### Objective
Please express the items below as a Markdown table with the columns "Row" and "Line", giving each nonblank line its own numbered row and leaving out the blank lines.

═════ Stored data ═════

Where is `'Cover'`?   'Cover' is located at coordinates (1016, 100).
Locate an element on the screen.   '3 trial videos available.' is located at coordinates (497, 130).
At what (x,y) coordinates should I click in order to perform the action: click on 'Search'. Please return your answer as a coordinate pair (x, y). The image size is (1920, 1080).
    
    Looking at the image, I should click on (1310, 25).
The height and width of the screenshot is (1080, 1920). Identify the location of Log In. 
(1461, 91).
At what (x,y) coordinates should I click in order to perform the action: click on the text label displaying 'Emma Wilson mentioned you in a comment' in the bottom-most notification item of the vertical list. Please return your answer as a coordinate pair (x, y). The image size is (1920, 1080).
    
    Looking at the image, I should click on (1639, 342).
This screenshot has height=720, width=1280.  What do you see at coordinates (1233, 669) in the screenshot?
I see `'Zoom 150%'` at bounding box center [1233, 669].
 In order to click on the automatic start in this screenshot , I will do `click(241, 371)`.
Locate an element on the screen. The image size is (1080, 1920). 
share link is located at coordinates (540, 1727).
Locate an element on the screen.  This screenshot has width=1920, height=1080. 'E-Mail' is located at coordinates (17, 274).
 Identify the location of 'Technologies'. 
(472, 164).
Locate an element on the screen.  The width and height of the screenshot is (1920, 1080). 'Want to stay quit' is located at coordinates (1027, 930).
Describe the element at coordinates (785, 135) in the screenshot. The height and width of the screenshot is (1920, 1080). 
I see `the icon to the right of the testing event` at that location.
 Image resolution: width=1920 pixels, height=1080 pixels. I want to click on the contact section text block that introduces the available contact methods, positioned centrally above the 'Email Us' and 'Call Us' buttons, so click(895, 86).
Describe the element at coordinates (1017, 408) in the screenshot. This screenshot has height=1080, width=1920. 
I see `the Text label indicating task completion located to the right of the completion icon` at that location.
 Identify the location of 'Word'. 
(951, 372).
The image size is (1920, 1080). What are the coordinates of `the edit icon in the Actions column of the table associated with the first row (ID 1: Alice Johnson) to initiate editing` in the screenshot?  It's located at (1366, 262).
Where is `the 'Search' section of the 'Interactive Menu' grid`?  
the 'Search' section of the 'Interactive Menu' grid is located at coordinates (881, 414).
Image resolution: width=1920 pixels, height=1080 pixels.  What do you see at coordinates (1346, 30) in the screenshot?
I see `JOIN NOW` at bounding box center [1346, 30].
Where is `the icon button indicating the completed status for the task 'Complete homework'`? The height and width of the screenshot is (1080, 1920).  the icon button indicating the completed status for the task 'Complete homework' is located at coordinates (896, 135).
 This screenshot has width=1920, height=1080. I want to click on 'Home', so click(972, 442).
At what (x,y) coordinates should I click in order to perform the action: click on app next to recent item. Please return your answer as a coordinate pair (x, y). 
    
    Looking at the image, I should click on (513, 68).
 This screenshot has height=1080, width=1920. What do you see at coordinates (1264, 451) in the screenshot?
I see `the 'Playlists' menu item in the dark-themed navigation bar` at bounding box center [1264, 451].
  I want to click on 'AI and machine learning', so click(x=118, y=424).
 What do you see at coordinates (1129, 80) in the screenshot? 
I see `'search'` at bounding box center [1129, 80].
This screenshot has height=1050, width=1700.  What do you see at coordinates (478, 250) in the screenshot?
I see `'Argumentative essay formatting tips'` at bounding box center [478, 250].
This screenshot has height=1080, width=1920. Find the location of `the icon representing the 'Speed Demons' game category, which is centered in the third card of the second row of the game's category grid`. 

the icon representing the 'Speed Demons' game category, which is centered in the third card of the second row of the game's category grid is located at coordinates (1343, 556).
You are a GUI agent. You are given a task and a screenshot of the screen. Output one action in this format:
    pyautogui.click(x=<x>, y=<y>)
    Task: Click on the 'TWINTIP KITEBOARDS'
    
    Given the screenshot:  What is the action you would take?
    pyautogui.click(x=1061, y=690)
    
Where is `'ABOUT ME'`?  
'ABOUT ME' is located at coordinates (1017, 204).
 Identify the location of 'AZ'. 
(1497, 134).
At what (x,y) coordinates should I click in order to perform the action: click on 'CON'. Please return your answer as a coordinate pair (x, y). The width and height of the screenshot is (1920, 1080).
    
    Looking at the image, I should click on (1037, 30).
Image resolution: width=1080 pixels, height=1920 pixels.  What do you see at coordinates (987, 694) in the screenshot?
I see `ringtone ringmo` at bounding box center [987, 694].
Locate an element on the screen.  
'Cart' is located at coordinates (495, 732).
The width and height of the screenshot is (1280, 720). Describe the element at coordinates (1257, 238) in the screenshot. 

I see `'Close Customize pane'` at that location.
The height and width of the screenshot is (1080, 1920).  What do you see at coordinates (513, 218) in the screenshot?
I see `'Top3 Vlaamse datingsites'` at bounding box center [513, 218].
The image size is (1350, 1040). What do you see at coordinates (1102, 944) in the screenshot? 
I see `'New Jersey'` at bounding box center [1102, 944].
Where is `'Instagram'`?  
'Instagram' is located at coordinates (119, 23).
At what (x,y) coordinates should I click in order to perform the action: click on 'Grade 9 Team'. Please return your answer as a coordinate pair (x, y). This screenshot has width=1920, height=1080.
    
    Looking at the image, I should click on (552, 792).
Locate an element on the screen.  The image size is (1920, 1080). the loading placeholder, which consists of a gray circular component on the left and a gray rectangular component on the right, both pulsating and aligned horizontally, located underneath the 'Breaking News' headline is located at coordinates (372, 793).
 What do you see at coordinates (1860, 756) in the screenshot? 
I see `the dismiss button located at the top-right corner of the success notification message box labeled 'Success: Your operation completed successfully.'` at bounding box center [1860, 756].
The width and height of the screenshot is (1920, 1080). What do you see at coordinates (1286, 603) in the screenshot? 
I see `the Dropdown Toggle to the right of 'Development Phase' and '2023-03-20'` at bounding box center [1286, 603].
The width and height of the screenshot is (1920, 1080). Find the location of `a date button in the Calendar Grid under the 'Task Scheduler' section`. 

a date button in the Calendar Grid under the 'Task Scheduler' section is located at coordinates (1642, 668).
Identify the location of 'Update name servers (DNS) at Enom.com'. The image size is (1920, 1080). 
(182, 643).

═════

### Written response
| Row | Line |
|---|---|
| 1 | Where is `'Cover'`?   'Cover' is located at coordinates (1016, 100). |
| 2 | Locate an element on the screen.   '3 trial videos available.' is located at coordinates (497, 130). |
| 3 | At what (x,y) coordinates should I click in order to perform the action: click on 'Search'. Please return your answer as a coordinate pair (x, y). The image size is (1920, 1080). |
| 4 |     Looking at the image, I should click on (1310, 25). |
| 5 | The height and width of the screenshot is (1080, 1920). Identify the location of Log In.  |
| 6 | (1461, 91). |
| 7 | At what (x,y) coordinates should I click in order to perform the action: click on the text label displaying 'Emma Wilson mentioned you in a comment' in the bottom-most notification item of the vertical list. Please return your answer as a coordinate pair (x, y). The image size is (1920, 1080). |
| 8 |     Looking at the image, I should click on (1639, 342). |
| 9 | This screenshot has height=720, width=1280.  What do you see at coordinates (1233, 669) in the screenshot? |
| 10 | I see `'Zoom 150%'` at bounding box center [1233, 669]. |
| 11 |  In order to click on the automatic start in this screenshot , I will do `click(241, 371)`. |
| 12 | Locate an element on the screen. The image size is (1080, 1920).  |
| 13 | share link is located at coordinates (540, 1727). |
| 14 | Locate an element on the screen.  This screenshot has width=1920, height=1080. 'E-Mail' is located at coordinates (17, 274). |
| 15 |  Identify the location of 'Technologies'.  |
| 16 | (472, 164). |
| 17 | Locate an element on the screen.  The width and height of the screenshot is (1920, 1080). 'Want to stay quit' is located at coordinates (1027, 930). |
| 18 | Describe the element at coordinates (785, 135) in the screenshot. The height and width of the screenshot is (1920, 1080).  |
| 19 | I see `the icon to the right of the testing event` at that location. |
| 20 |  Image resolution: width=1920 pixels, height=1080 pixels. I want to click on the contact section text block that introduces the available contact methods, positioned centrally above the 'Email Us' and 'Call Us' buttons, so click(895, 86). |
| 21 | Describe the element at coordinates (1017, 408) in the screenshot. This screenshot has height=1080, width=1920.  |
| 22 | I see `the Text label indicating task completion located to the right of the completion icon` at that location. |
| 23 |  Identify the location of 'Word'.  |
| 24 | (951, 372). |
| 25 | The image size is (1920, 1080). What are the coordinates of `the edit icon in the Actions column of the table associated with the first row (ID 1: Alice Johnson) to initiate editing` in the screenshot?  It's located at (1366, 262). |
| 26 | Where is `the 'Search' section of the 'Interactive Menu' grid`?   |
| 27 | the 'Search' section of the 'Interactive Menu' grid is located at coordinates (881, 414). |
| 28 | Image resolution: width=1920 pixels, height=1080 pixels.  What do you see at coordinates (1346, 30) in the screenshot? |
| 29 | I see `JOIN NOW` at bounding box center [1346, 30]. |
| 30 | Where is `the icon button indicating the completed status for the task 'Complete homework'`? The height and width of the screenshot is (1080, 1920).  the icon button indicating the completed status for the task 'Complete homework' is located at coordinates (896, 135). |
| 31 |  This screenshot has width=1920, height=1080. I want to click on 'Home', so click(972, 442). |
| 32 | At what (x,y) coordinates should I click in order to perform the action: click on app next to recent item. Please return your answer as a coordinate pair (x, y).  |
| 33 |     Looking at the image, I should click on (513, 68). |
| 34 |  This screenshot has height=1080, width=1920. What do you see at coordinates (1264, 451) in the screenshot? |
| 35 | I see `the 'Playlists' menu item in the dark-themed navigation bar` at bounding box center [1264, 451]. |
| 36 |   I want to click on 'AI and machine learning', so click(x=118, y=424). |
| 37 |  What do you see at coordinates (1129, 80) in the screenshot?  |
| 38 | I see `'search'` at bounding box center [1129, 80]. |
| 39 | This screenshot has height=1050, width=1700.  What do you see at coordinates (478, 250) in the screenshot? |
| 40 | I see `'Argumentative essay formatting tips'` at bounding box center [478, 250]. |
| 41 | This screenshot has height=1080, width=1920. Find the location of `the icon representing the 'Speed Demons' game category, which is centered in the third card of the second row of the game's category grid`.  |
| 42 | the icon representing the 'Speed Demons' game category, which is centered in the third card of the second row of the game's category grid is located at coordinates (1343, 556). |
| 43 | You are a GUI agent. You are given a task and a screenshot of the screen. Output one action in this format: |
| 44 |     pyautogui.click(x=<x>, y=<y>) |
| 45 |     Task: Click on the 'TWINTIP KITEBOARDS' |
| 46 |     Given the screenshot:  What is the action you would take? |
| 47 |     pyautogui.click(x=1061, y=690) |
| 48 | Where is `'ABOUT ME'`?   |
| 49 | 'ABOUT ME' is located at coordinates (1017, 204). |
| 50 |  Identify the location of 'AZ'.  |
| 51 | (1497, 134). |
| 52 | At what (x,y) coordinates should I click in order to perform the action: click on 'CON'. Please return your answer as a coordinate pair (x, y). The width and height of the screenshot is (1920, 1080). |
| 53 |     Looking at the image, I should click on (1037, 30). |
| 54 | Image resolution: width=1080 pixels, height=1920 pixels.  What do you see at coordinates (987, 694) in the screenshot? |
| 55 | I see `ringtone ringmo` at bounding box center [987, 694]. |
| 56 | Locate an element on the screen.   |
| 57 | 'Cart' is located at coordinates (495, 732). |
| 58 | The width and height of the screenshot is (1280, 720). Describe the element at coordinates (1257, 238) in the screenshot.  |
| 59 | I see `'Close Customize pane'` at that location. |
| 60 | The height and width of the screenshot is (1080, 1920).  What do you see at coordinates (513, 218) in the screenshot? |
| 61 | I see `'Top3 Vlaamse datingsites'` at bounding box center [513, 218]. |
| 62 | The image size is (1350, 1040). What do you see at coordinates (1102, 944) in the screenshot?  |
| 63 | I see `'New Jersey'` at bounding box center [1102, 944]. |
| 64 | Where is `'Instagram'`?   |
| 65 | 'Instagram' is located at coordinates (119, 23). |
| 66 | At what (x,y) coordinates should I click in order to perform the action: click on 'Grade 9 Team'. Please return your answer as a coordinate pair (x, y). This screenshot has width=1920, height=1080. |
| 67 |     Looking at the image, I should click on (552, 792). |
| 68 | Locate an element on the screen.  The image size is (1920, 1080). the loading placeholder, which consists of a gray circular component on the left and a gray rectangular component on the right, both pulsating and aligned horizontally, located underneath the 'Breaking News' headline is located at coordinates (372, 793). |
| 69 |  What do you see at coordinates (1860, 756) in the screenshot?  |
| 70 | I see `the dismiss button located at the top-right corner of the success notification message box labeled 'Success: Your operation completed successfully.'` at bounding box center [1860, 756]. |
| 71 | The width and height of the screenshot is (1920, 1080). What do you see at coordinates (1286, 603) in the screenshot?  |
| 72 | I see `the Dropdown Toggle to the right of 'Development Phase' and '2023-03-20'` at bounding box center [1286, 603]. |
| 73 | The width and height of the screenshot is (1920, 1080). Find the location of `a date button in the Calendar Grid under the 'Task Scheduler' section`.  |
| 74 | a date button in the Calendar Grid under the 'Task Scheduler' section is located at coordinates (1642, 668). |
| 75 | Identify the location of 'Update name servers (DNS) at Enom.com'. The image size is (1920, 1080).  |
| 76 | (182, 643). |